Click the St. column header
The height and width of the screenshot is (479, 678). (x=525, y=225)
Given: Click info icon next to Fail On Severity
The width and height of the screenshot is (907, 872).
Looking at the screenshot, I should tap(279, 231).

__________

» INSTRUCTIONS TO FOLLOW
Exactly the lines from the one containing "Given: Click info" to the last line of the entries above must be duplicated, with both of those lines included and nothing more.

» WRITTEN ANSWER
Given: Click info icon next to Fail On Severity
The width and height of the screenshot is (907, 872).
Looking at the screenshot, I should tap(279, 231).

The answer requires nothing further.